I need that collateral.
That's the deal that at the very least, I can try and give you transparency and to show you that
it's sitting right here.
And that's the product we're working on.
And there's variations of that where I could just post the Bitcoin addresses and say,
here, take a gander, look. Now, obviously, I think the difficulty in this industry is everything
on the Bitcoin blockchain is provable cryptographically. Proving out liabilities, there's no such thing.
You can't actually prove that. You can try and make different tradeoffs and different trust
models that some people might find more appealing than others. And that's really, I think,
going to be a journey for us. And we're all ears and we're listening. We can have quarterly or
monthly audits, we can do. There's other companies that have done different variations of
stuff that have different tradeoffs. But that's the direction that we're talking about and really
just extending that level of transparency to those that want alone and know that their collateral
is just sitting there. Yeah. Alex Leishman has done a fantastic job in this camp. And if we have
any policymakers, elected officials that are listening to this, my takeaway for them is that is
really important to become somewhat of an industry standard. And also, the no rehypification in the
borrowing and lending space has to be a non-negotiable thing from a policy standpoint. I'm assuming you
agree, Jack. Yeah, of course. Again, it's a, for a lot of other Bitcoin products, you can
withdraw the Bitcoin. This one is so unique and that you cannot touch it. And so if you're going
to say, give me your Bitcoin so that I can finance your life, your down payment on your house,
your business, whatever that is, you know, at the very least, work to give me transparency
that it's not going anywhere.
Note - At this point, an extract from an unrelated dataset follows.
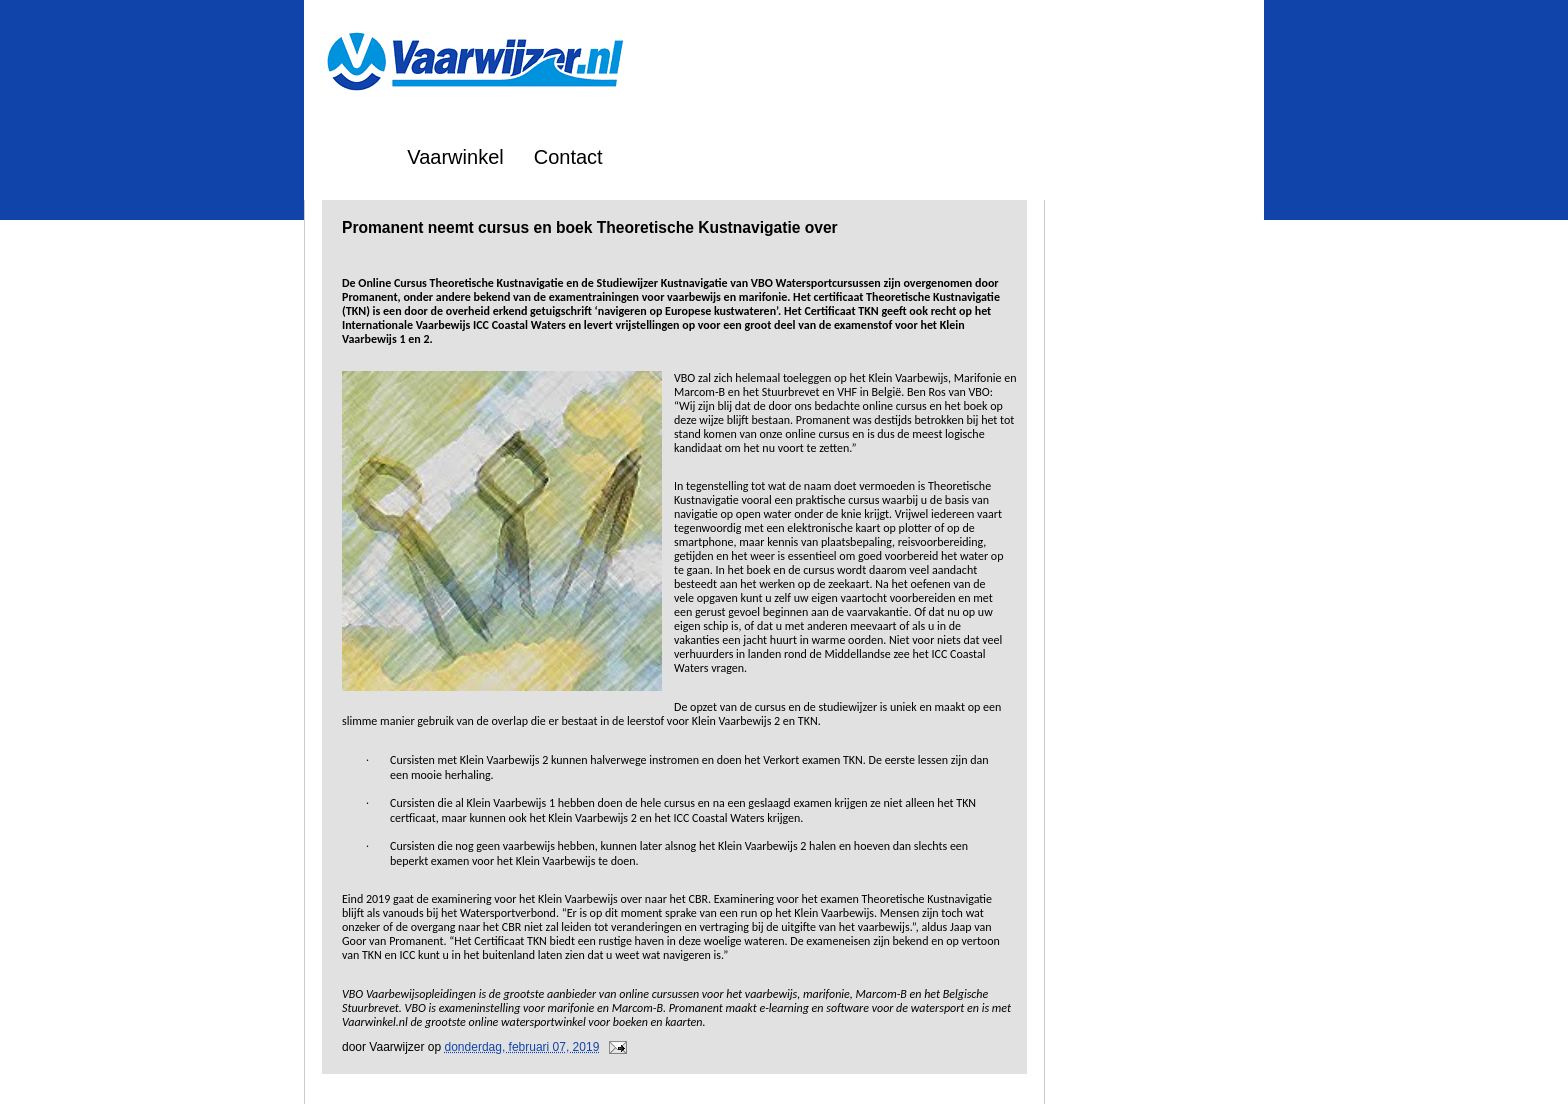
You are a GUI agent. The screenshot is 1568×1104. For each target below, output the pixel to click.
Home (350, 157)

And I can accept that request and that ask. And so that is what
we work. So there's that, there's single digit rates. There's, uh, right now our loan minimum is
$75,000. Any day now, that's going to drop in some states to zero and in others to, you know,
significantly lower. And then there's just more access. You know, it's strike we're unique in
that we already serve products in over 100 countries. And there's no reason that this product can't
exist globally. And we want to be unique in that, like I said earlier, I mean, how many financial
institutions are like, oh, you need a loan to finance a new business or a medical emergency or a house
or finance your life? Yeah, just download my app. We'll give you a loan in 60 seconds, like fully
collateralized against an asset that's compounding at 50% a year. I mean, that is like the coolest
finance story in the world. And we want to be able to tell that story confidently. And so
broadening the access is also coming as well. So we're just getting started. Pretty exciting.
Love it. Jack, thank you so much for your time. I love having you on. It's always a blast.
You're the best, man. I'm excited to see where you take all of this. I appreciate it, brother.